▸ PROBLEM DESCRIPTION
The expected output is an exact restatement of all the records.

(Pixel coordinate grounding data)

···

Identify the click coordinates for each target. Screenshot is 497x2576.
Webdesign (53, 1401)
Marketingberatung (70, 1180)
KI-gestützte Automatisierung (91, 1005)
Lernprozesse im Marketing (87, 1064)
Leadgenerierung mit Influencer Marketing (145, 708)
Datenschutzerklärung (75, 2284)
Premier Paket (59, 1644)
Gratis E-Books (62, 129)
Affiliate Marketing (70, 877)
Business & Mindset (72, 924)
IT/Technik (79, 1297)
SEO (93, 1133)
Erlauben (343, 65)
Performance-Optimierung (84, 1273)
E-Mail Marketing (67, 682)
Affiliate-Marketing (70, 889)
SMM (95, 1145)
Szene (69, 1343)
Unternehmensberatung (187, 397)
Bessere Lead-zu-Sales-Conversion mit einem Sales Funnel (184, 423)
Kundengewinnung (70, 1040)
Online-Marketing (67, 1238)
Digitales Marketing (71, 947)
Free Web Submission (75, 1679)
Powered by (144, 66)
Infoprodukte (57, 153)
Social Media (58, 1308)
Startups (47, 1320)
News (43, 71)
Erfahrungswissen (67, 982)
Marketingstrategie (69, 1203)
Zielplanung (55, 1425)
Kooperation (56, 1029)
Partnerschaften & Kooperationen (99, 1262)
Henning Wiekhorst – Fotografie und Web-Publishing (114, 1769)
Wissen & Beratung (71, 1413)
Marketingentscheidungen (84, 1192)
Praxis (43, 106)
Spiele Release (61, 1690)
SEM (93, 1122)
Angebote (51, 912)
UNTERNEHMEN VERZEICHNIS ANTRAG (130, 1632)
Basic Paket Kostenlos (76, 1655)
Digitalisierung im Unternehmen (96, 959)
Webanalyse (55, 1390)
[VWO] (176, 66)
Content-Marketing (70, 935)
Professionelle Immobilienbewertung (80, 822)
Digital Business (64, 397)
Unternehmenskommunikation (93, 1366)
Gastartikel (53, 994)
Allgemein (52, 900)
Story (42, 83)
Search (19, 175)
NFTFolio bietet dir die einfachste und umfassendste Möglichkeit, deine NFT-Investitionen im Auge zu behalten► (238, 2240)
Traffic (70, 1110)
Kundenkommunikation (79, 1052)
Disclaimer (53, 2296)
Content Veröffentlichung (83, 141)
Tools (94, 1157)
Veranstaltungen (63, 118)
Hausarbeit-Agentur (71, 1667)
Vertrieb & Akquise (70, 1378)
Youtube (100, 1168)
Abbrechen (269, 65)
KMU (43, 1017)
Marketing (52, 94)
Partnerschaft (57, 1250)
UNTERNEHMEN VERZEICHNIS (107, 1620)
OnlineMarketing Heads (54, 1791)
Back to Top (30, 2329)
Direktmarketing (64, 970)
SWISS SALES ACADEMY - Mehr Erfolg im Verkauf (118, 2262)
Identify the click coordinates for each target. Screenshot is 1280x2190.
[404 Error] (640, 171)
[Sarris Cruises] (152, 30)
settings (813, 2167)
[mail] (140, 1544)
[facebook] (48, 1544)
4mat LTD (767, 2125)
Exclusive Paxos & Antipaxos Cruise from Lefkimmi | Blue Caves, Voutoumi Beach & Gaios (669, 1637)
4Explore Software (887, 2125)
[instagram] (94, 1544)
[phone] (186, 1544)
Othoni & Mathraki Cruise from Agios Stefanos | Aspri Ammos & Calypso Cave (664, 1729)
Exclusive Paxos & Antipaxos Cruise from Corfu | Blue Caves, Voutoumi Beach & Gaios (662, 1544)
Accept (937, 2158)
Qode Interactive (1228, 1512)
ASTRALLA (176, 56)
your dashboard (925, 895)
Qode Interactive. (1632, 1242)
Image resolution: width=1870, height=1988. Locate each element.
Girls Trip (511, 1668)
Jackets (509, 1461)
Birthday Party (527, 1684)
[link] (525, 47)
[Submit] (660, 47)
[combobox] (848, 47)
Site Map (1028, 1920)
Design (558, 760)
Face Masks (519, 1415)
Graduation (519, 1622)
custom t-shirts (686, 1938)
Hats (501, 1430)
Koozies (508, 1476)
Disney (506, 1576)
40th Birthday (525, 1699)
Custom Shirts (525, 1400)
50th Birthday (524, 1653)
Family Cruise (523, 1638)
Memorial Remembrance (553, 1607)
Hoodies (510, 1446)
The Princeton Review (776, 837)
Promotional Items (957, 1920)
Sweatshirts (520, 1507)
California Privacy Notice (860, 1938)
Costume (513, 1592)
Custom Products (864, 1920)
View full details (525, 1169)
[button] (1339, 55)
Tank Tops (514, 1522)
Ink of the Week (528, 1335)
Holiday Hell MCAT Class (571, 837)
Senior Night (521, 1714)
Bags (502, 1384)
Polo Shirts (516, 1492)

···

▸ TASK RESULT
Identify the click coordinates for each target. Screenshot is 497x2576.
Webdesign (53, 1401)
Marketingberatung (70, 1180)
KI-gestützte Automatisierung (91, 1005)
Lernprozesse im Marketing (87, 1064)
Leadgenerierung mit Influencer Marketing (145, 708)
Datenschutzerklärung (75, 2284)
Premier Paket (59, 1644)
Gratis E-Books (62, 129)
Affiliate Marketing (70, 877)
Business & Mindset (72, 924)
IT/Technik (79, 1297)
SEO (93, 1133)
Erlauben (343, 65)
Performance-Optimierung (84, 1273)
E-Mail Marketing (67, 682)
Affiliate-Marketing (70, 889)
SMM (95, 1145)
Szene (69, 1343)
Unternehmensberatung (187, 397)
Bessere Lead-zu-Sales-Conversion mit einem Sales Funnel (184, 423)
Kundengewinnung (70, 1040)
Online-Marketing (67, 1238)
Digitales Marketing (71, 947)
Free Web Submission (75, 1679)
Powered by (144, 66)
Infoprodukte (57, 153)
Social Media (58, 1308)
Startups (47, 1320)
News (43, 71)
Erfahrungswissen (67, 982)
Marketingstrategie (69, 1203)
Zielplanung (55, 1425)
Kooperation (56, 1029)
Partnerschaften & Kooperationen (99, 1262)
Henning Wiekhorst – Fotografie und Web-Publishing (114, 1769)
Wissen & Beratung (71, 1413)
Marketingentscheidungen (84, 1192)
Praxis (43, 106)
Spiele Release (61, 1690)
SEM (93, 1122)
Angebote (51, 912)
UNTERNEHMEN VERZEICHNIS ANTRAG (130, 1632)
Basic Paket Kostenlos (76, 1655)
Digitalisierung im Unternehmen (96, 959)
Webanalyse (55, 1390)
[VWO] (176, 66)
Content-Marketing (70, 935)
Professionelle Immobilienbewertung (80, 822)
Digital Business (64, 397)
Unternehmenskommunikation (93, 1366)
Gastartikel (53, 994)
Allgemein (52, 900)
Story (42, 83)
Search (19, 175)
NFTFolio bietet dir die einfachste und umfassendste Möglichkeit, deine NFT-Investitionen im Auge zu behalten► (238, 2240)
Traffic (70, 1110)
Kundenkommunikation (79, 1052)
Disclaimer (53, 2296)
Content Veröffentlichung (83, 141)
Tools (94, 1157)
Veranstaltungen (63, 118)
Hausarbeit-Agentur (71, 1667)
Vertrieb & Akquise (70, 1378)
Youtube (100, 1168)
Abbrechen (269, 65)
KMU (43, 1017)
Marketing (52, 94)
Partnerschaft (57, 1250)
UNTERNEHMEN VERZEICHNIS (107, 1620)
OnlineMarketing Heads (54, 1791)
Back to Top (30, 2329)
Direktmarketing (64, 970)
SWISS SALES ACADEMY - Mehr Erfolg im Verkauf (118, 2262)
Identify the click coordinates for each target. Screenshot is 1280x2190.
[404 Error] (640, 171)
[Sarris Cruises] (152, 30)
settings (813, 2167)
[mail] (140, 1544)
[facebook] (48, 1544)
4mat LTD (767, 2125)
Exclusive Paxos & Antipaxos Cruise from Lefkimmi | Blue Caves, Voutoumi Beach & Gaios (669, 1637)
4Explore Software (887, 2125)
[instagram] (94, 1544)
[phone] (186, 1544)
Othoni & Mathraki Cruise from Agios Stefanos | Aspri Ammos & Calypso Cave (664, 1729)
Exclusive Paxos & Antipaxos Cruise from Corfu | Blue Caves, Voutoumi Beach & Gaios (662, 1544)
Accept (937, 2158)
Qode Interactive (1228, 1512)
ASTRALLA (176, 56)
your dashboard (925, 895)
Qode Interactive. (1632, 1242)
Image resolution: width=1870, height=1988. Locate each element.
Girls Trip (511, 1668)
Jackets (509, 1461)
Birthday Party (527, 1684)
[link] (525, 47)
[Submit] (660, 47)
[combobox] (848, 47)
Site Map (1028, 1920)
Design (558, 760)
Face Masks (519, 1415)
Graduation (519, 1622)
custom t-shirts (686, 1938)
Hats (501, 1430)
Koozies (508, 1476)
Disney (506, 1576)
40th Birthday (525, 1699)
Custom Shirts (525, 1400)
50th Birthday (524, 1653)
Family Cruise (523, 1638)
Memorial Remembrance (553, 1607)
Hoodies (510, 1446)
The Princeton Review (776, 837)
Promotional Items (957, 1920)
Sweatshirts (520, 1507)
California Privacy Notice (860, 1938)
Costume (513, 1592)
Custom Products (864, 1920)
View full details (525, 1169)
[button] (1339, 55)
Tank Tops (514, 1522)
Ink of the Week (528, 1335)
Holiday Hell MCAT Class (571, 837)
Senior Night (521, 1714)
Bags (502, 1384)
Polo Shirts (516, 1492)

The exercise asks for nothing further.